Document segment
W3C

SVG Advanced Gradient Requirements

W3C Working Draft 9 December 2011

This version:
http://www.w3.org/TR/2011/WD-SVGAdvancedGradientReqs-20110513/
Latest version:
http://www.w3.org/TR/SVGAdvancedGradientReqs/
Editors
Anthony Grasso, Canon Inc. <anthony.grasso@cisra.canon.com.au>
Cyril Concolato, Canon Inc. <cyril.concolato@cisra.canon.com.au>

Abstract

This document lists the design principles and requirements for the creation of an SVG specification related to Advanced Gradients.

Status of this Document

This is a W3C Working Draft for review by W3C Members and other interested parties. It is a draft document and may be updated, replaced or made obsolete by other documents at any time. It is inappropriate to use W3C Working Drafts as reference material or to cite them as other than "work in progress". A list of current W3C Recommendations and other technical documents, including Working Drafts and Notes, can be found at http://www.w3.org/TR/.

This is the first release of the SVG Advanced Gradient Requirements. It is expected that this document will progress through a number of working drafts, including "Last Call", before being published in final form.

This document was developed by the Scalable Vector Graphics (SVG) working group as part of the W3C Graphics Activity. The authors of this document are the SVG Working Group members.

Feedback on this document should be sent to the public mailing list of the SVG Working Group (list archives). To subscribe, send an email to www-svg-request@w3.org with the word subscribe in the subject line.

The latest information regarding patent disclosures related to this document is available on the Web. As of this publication, the SVG Working Group are not aware of any royalty-bearing patents they believe to be essential to SVG.

This section represents the status of this document at the time this version was published. It will become out dated if and when a new version is published. The latest status is maintained at the W3C.

Data provided
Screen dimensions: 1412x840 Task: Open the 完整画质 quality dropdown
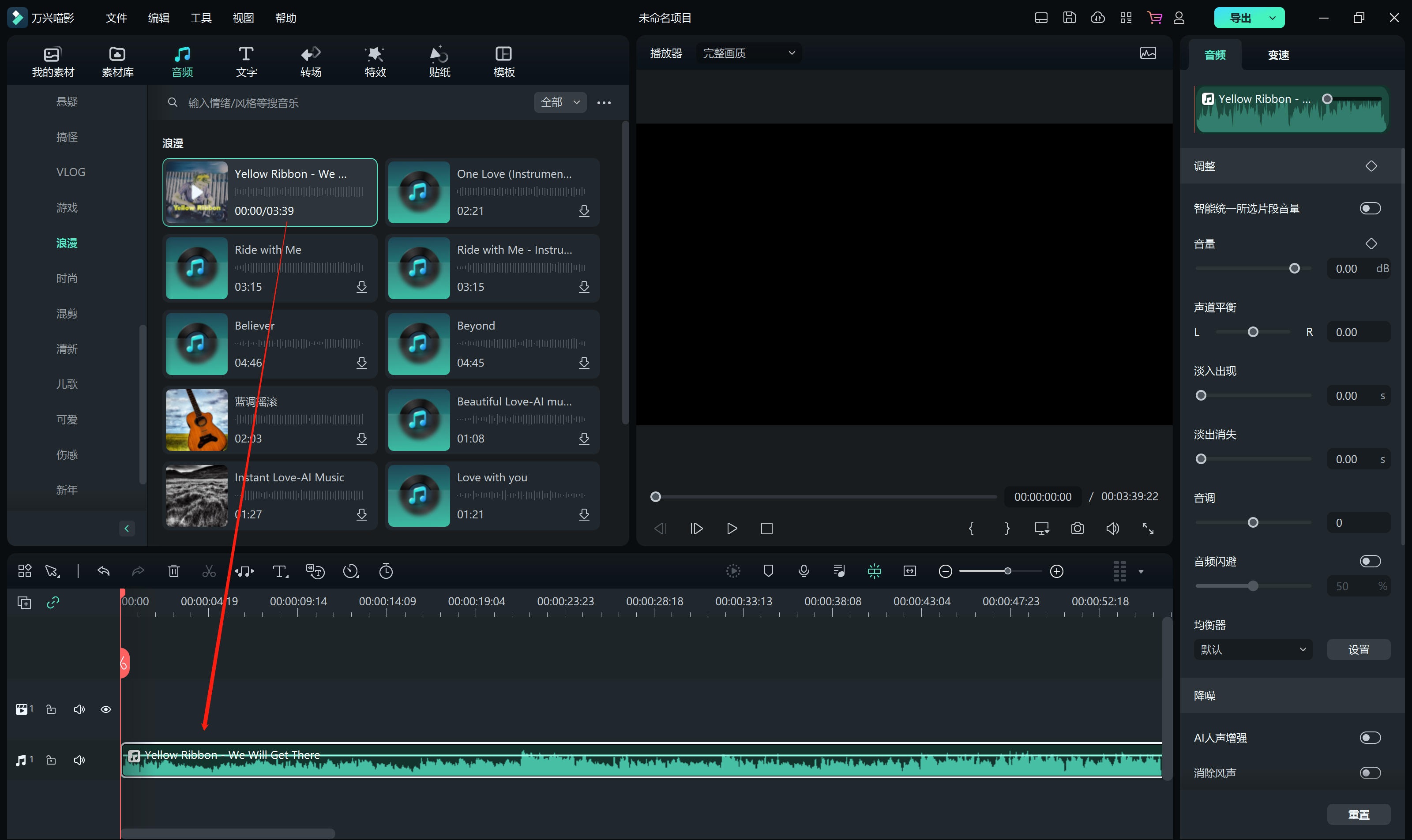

Exercise set
a – Decide whether each statement below agrees with the SVG Advanced Gradient Requirements draft: (i) feedback on the draft should go to the public mailing list of the SVG Working Group; (ii) the draft is the second release of these requirements; (iii) the SVG Working Group knows of royalty-bearing patents it considers essential to SVG. For each, answer yes or no and quote the words of the draft that decide it.
b – Resume the SVG Advanced Gradient Requirements draft right after its closing sentence, writing the section that would follow the status statement.

Exercise results
a –
(i) Yes: "Feedback on this document should be sent to the public mailing list of the SVG Working Group"
(ii) No: "This is the first release of the SVG Advanced Gradient Requirements."
(iii) No: "the SVG Working Group are not aware of any royalty-bearing patents they believe to be essential to SVG."

b –
Contents

1 Introduction

The SVG specification is a W3C recommendation that describes two-dimensional graphics in XML. There are currently two core SVG Recommendations; SVG 1.1 and SVG Tiny 1.2. SVG 1.1 was initially designed as a document format for print and web content publication, and as such supports many common graphical features for print and screen display. Similarly, SVG Tiny 1.2 was designed primarily for display of content for the web on mobile devices, and as such supports a smaller subset of graphical features. Industry, developer and community feedback has suggested a desire to extend some of the features available in SVG, in particular the gradient paint servers available to authors.

Currently the SVG 1.1 specification defines two types of gradient paint servers; Linear and Radial. Both gradient types allow a content author to define colour stops along a single gradient vector which produces a blend fill that may be used to paint graphical objects and text. Such gradients whilst being able to produce vibrant colours, are limited to a straight line and are thus unable to produce complex gradient effects. There exists a need to define a gradient fill that allows designers to produce more complex life-like blends.

In response, the SVG Working Group has begun an investigation to develop a module to extend the gradient fill capabilities currently available in SVG. The current feeling within the SVG Working Group is that the advanced gradients will be a set of content requirements and conformance criteria that allow new gradient types to be defined to fill an object. It is very likely that there will be a set of new language features proposed which are required for the module. It is expected then, that some of these new features will be become part of the core SVG language and other modules that are built from SVG.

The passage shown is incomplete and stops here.